TEXT PASSAGE »
══════

Week 3 was all about helping the startups define their value propositions, their brands and sharpen their pitch stories. And when you’ve worked within agencies for 19 years, whether an ad agency, digital agency, or a not-an-agency type agency, for better-or-worse you become trained to work a certain way. A way that starts to feel very normal and becomes hard to break. Until you work with start-ups. Then, even the most “we’re-so-collaborative-and-agile” types will need to rethink how work is done.

It was pretty much the opposite of working on a pitch.

Here’s how:

  1. Be comfortable with your own thinking. In pitches, we discuss, debate, stew, simmer, gather, discuss, debate and ultimately improve thinking as a group until we get there. And that process is proven and works. But the start-up team is too lean and time is too valuable. You will not, and cannot, spend hours with 7 agency peers from multiple disciplines writing, then rewriting again and again, the perfect headline/positioning statement/strategic idea.
  2. Be comfortable without the polish. There are no designers to make your strategic documents look amazing, your thinking needs to shine.

══════

GIVEN DATA »
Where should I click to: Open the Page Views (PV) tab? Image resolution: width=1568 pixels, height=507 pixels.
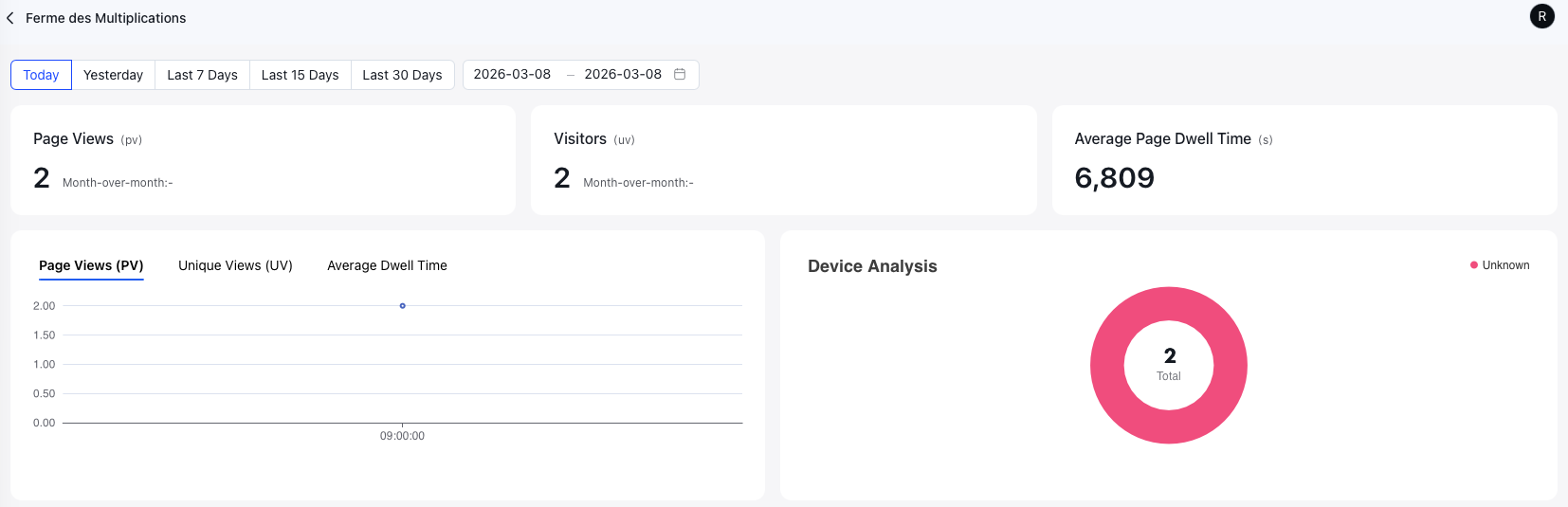click(x=91, y=265)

══════

WRITTEN INSTRUCTION 1 »
In the passage about working with start-ups, write out the part from "Week 3 was all" to "on a pitch.", substituting "nineteen years" for "19 years".
WRITTEN INSTRUCTION 2 »
Summarize the passage about working with start-ups in two sentences.
WRITTEN INSTRUCTION 3 »
Carry on the passage about working with start-ups from the point where it stops.

TASK RESPONSE 1 »
Week 3 was all about helping the startups define their value propositions, their brands and sharpen their pitch stories. And when you’ve worked within agencies for nineteen years, whether an ad agency, digital agency, or a not-an-agency type agency, for better-or-worse you become trained to work a certain way. A way that starts to feel very normal and becomes hard to break. Until you work with start-ups. Then, even the most “we’re-so-collaborative-and-agile” types will need to rethink how work is done.

It was pretty much the opposite of working on a pitch.

TASK RESPONSE 2 »
Week 3 focused on helping the startups define their value propositions and brands and sharpen their pitch stories, which the writer, after 19 years in agencies, found pretty much the opposite of working on a pitch. Because the start-up team is too lean and time too valuable for long group refinement, you have to be comfortable with your own thinking and comfortable without the polish designers would normally add.

TASK RESPONSE 3 »
  3. A worksession is really, truly a worksession. It’s not a room peppered with insights and learnings carefully leading the client to a specific direction that you hope they love. It’s really about rolling-up-sleeves, sharing, listening, editing and evolving.
  4. Working with the top gets you there faster. This is obvious, and all agencies attempt to swim upstream and avoid layers of interpretation. But working with the top makes it easier and faster to define clear problems and improve thinking.
  5. Things will change the minute they have a new business meeting with a new audience that goes well. Their business is not yet defined, and the definition comes through action. It’s important to be comfortable shifting audiences, emphasis, even business models.
  6. Build for today’s reality and tomorrow’s possibilities. The majority of companies we work with as agencies are well-established in their categories, or looking to agencies to help re-establish them now. A start-up is making its way based on a set of features and benefits today, and a pipe-line of more that will change it’s course. It’s difficult to define a POV and position that is specific for today but flexible for what will change later today.
  7. There isn’t much room for theory or strategy documents. The teams need strategy and thinking they can apply immediately. It’s humbling to look at frameworks you’ve used regularly and see they are pretty damn meaningless to a team of people building and hustling a new software platform.

That said, there are some things that won’t ever change:

  • Storytelling reigns. Everyone needs help framing a clear, compelling story with a strong POV, with drama and tension around the problem they are solving in the world.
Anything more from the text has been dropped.